The domain of the National Capital Authority is bigger than one would think as it includes everything 200 m around the edges of the Parliamentary Triangle and Lake Burley Griffin itself. The National Capital Authority is the protector of the sacrosanct.
Weston Basin is the Weston Basin on Lake Burley Griffin is the forefront of Civic with the National Museum of Australia on one side and Commonwealth Ave Bridge on the other. It has had a chequered history with highlights such as the container village but has become increasingly tired in recent years and is due for renewal. The National Capital Authority has decided now is a good time to do something about it.
Funding for bike paths in Canberra is difficult and getting approvals for infrastructure from the National Capital Authority can be uncertain. That said, they have been quite progressive with biking infrastructure around Lake Burley Griffin and I do not want to give them a bad rap. Once onboard, money for the National Capital Authority does not appear to be the issue. For the rest of the ACT, it most definitely is.
If you want good cycling infrastructure around Lake Burley Griffin, we need a good concept and plan early integrating it into redevelopments such as that now at West Basin. Lake Burley Griffin foreshores are a high traffic area where conflicts between pedestrians and cyclists are inevitable. The best type of infrastructure in such areas is to separate the high-speed cyclists from meandering pedestrians. Many tourists who do not know on what side of the path we walk in Australia get startled and instinctively step aside in the wrong direction. Ringing the bell usually results in panicked tourists ducking for cover smack bang into the path of the bike.
We would love to separate pedestrian and cycle paths. We are not going to get them unless we ask for them. Separated paths are currently not the norm in the ACT. The trend is to make paths wider but unmarked, resulting in traffic chaos. A lot can be learnt from the use of paint on roads. It keeps everybody in nice straight lines. It is a pity that the paths in the ACT do not have better markings.
Here are a few articles on the West Basin development.

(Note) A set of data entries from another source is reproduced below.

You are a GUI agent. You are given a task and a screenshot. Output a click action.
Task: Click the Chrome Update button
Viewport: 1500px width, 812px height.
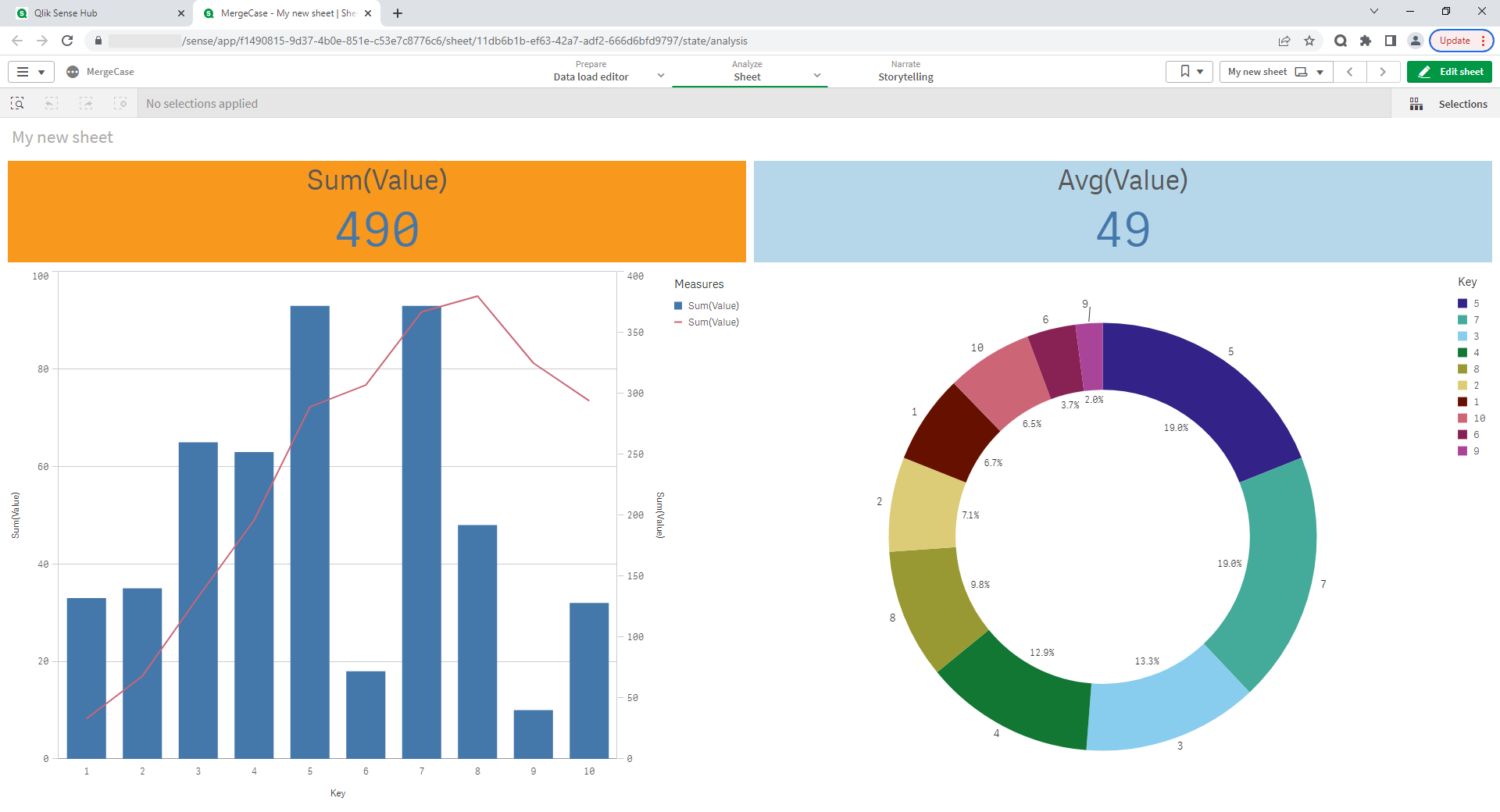tap(1455, 41)
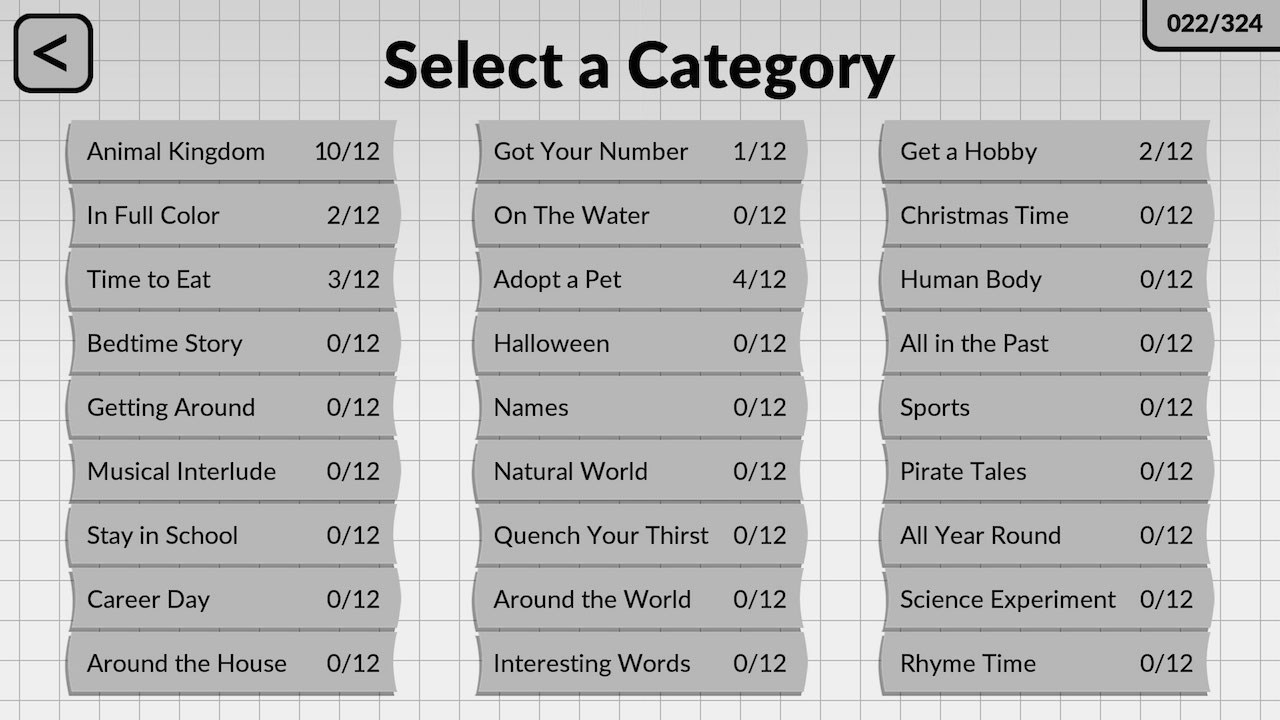
Task: Select the Career Day category
Action: point(232,600)
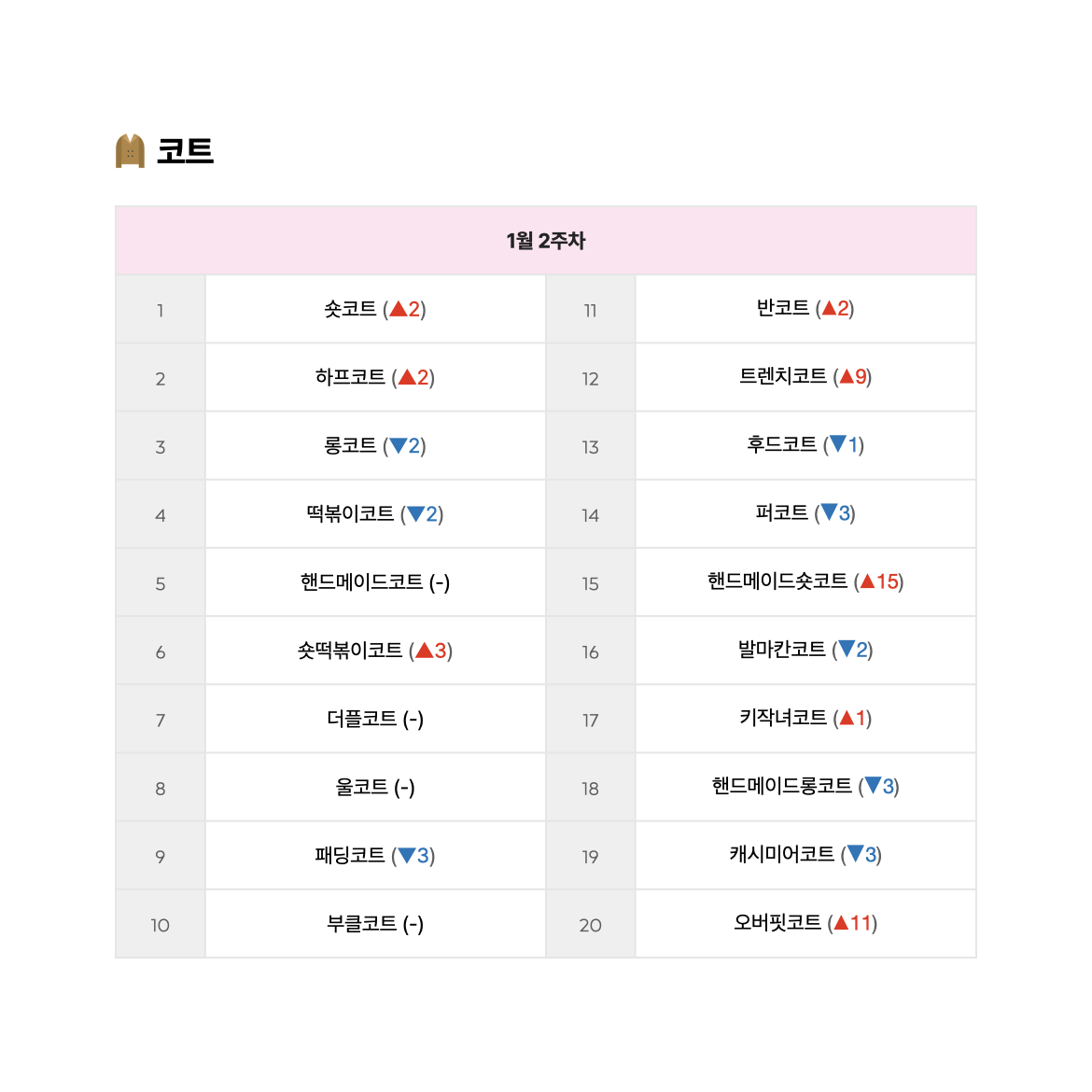Click the red up arrow in 트렌치코트 row
The width and height of the screenshot is (1092, 1092).
[x=847, y=377]
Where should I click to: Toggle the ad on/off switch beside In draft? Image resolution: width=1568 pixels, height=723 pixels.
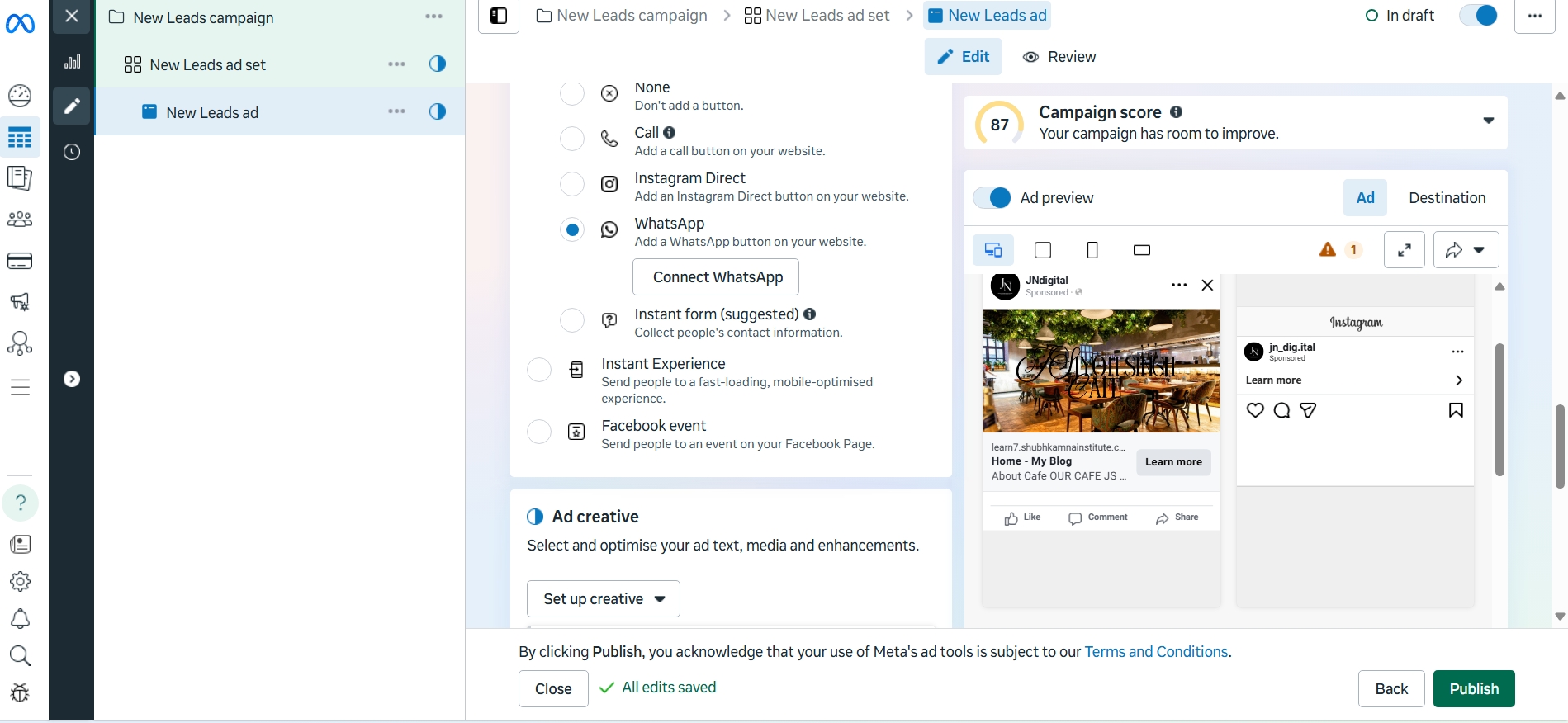(x=1478, y=16)
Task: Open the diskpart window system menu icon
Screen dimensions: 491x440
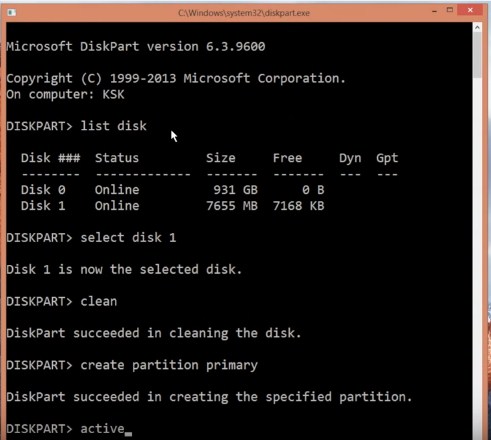Action: point(12,12)
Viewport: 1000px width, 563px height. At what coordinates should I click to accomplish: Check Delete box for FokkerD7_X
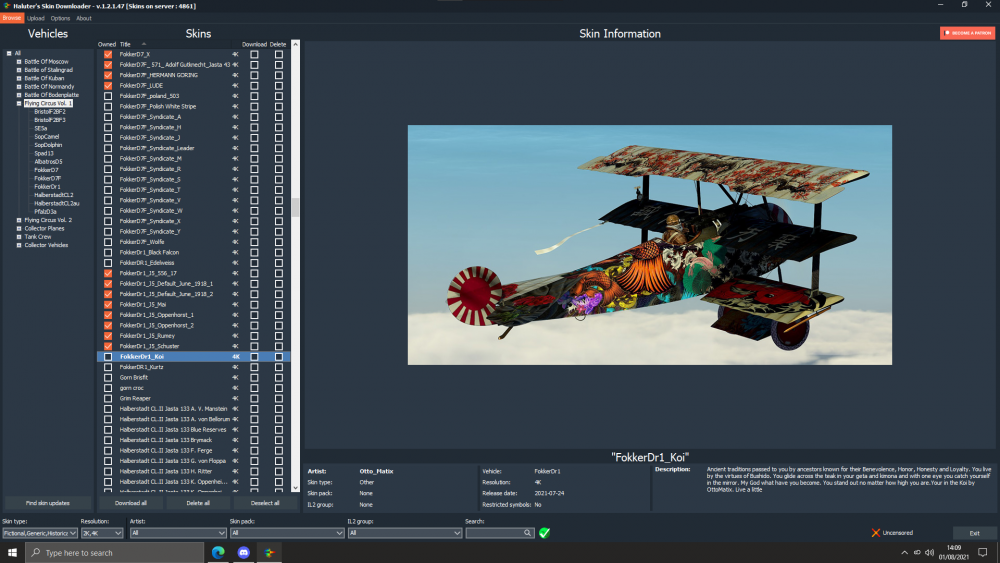(279, 54)
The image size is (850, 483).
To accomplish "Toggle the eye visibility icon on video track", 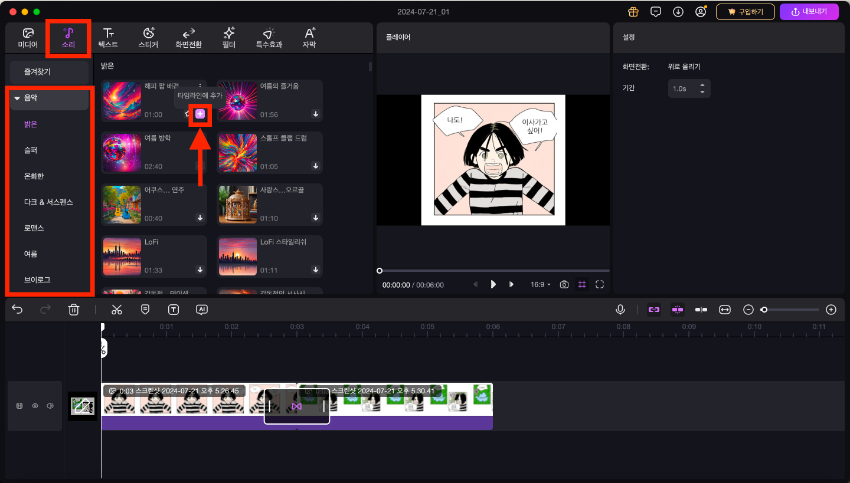I will pos(35,406).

- Block 23 Section 33 Acton (Acton Waterfront) – Phase 2 Boardwalk and Land Reclamation, NCA, 4/5/2020
- ACT Government moves ahead with West Basin plan, The RiotACT, 3/4/2020
- Shock and outrage at West Basin land swap with Curtin horse paddocks, The RiotACT, 25/3/2020
Controls more than expected
Much of the recreational riding in Canberra are in areas controlled by the National Capital Authority. A series of maps showing the areas of the ACT under the control of the National Capital Authority.
Designated areas include Cooleman Ridge, Mount Arawang, McQuoids Hill, Mount Majura, Mount Ainslie, Mount Stromlo, Narrabundah Hill, Mount Taylor, National Arboretum, Molonglo Valley, The Pinnacle, Mount Painter, Bruce Ridge, and Black Mountain.